Nous sommes heureux de constater que notre position est celle de l’Association médicale canadienne : aucun médecin canadien ne devrait être forcé à jouer quelque rôle que ce soit dans la mise à mort d’un patient, affirmait récemment le président de l’AMC, Chris Simpson. Et pour lui, ce droit à l’objection de conscience inclut celui de refuser de transmettre la demande de mort d’un patient à un collègue.

«Nous ne pouvons tout simplement pas accepter qu’un système force les médecins à aller contre leur conscience personnelle sur un sujet aussi profond», indique le Dr Chris Simpson dans une récente entrevue  au National Post.

Plusieurs médecins opposés à l’euthanasie considèrent que le seul fait de transmettre la requête de mort de leur patient à un confrère prêt à y répondre est déjà «contraire à leurs principes moraux ou à leurs croyances religieuses», ajoute Dr Simpson.   
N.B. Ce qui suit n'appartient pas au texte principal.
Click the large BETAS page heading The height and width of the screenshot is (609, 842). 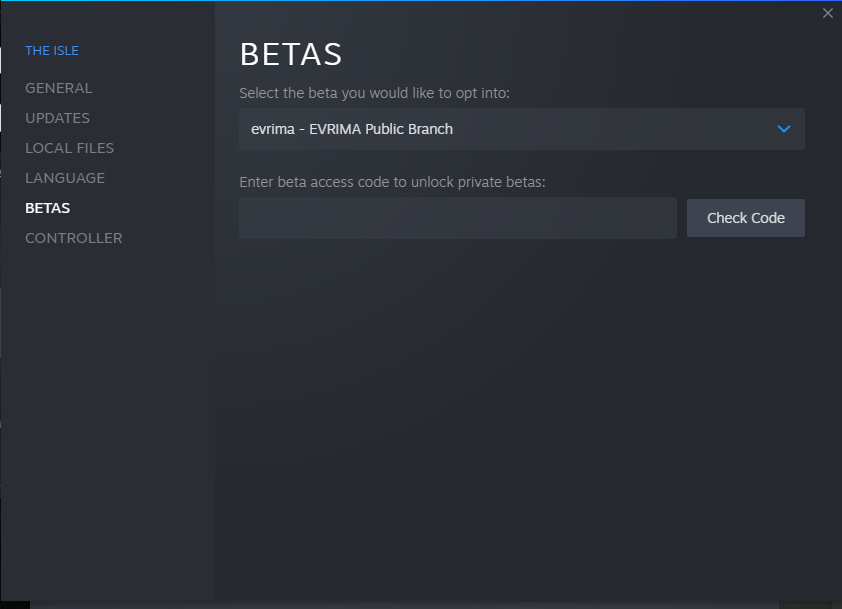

Rappelons que lors de l’Assemblée annuelle de l’Association médicale canadienne en août 2014,  une résolution soutenant le droit des médecins de suivre leur conscience dans les cas de demandes de suicide assisté  ou d’euthanasie a été adoptée par 91% de ceux qui ont voté.

Dans son jugement du 6 février dernier dans l’affaire Carter, la Cour suprême considère  que sa déclaration d’invalidité de l’interdiction du suicide assisté ne contraint pas les médecins «à dispenser une aide médicale à mourir».   Mais elle est moins claire sur la question de la transmission obligatoire ou non des requêtes de mort. «La réponse législative ou réglementaire au présent jugement devra concilier les droits garantis par la Charte aux patients et aux médecins», écrit-elle.

Dans ce contexte, il est essentiel pour nous de défendre la liberté de conscience des médecins dans son intégralité.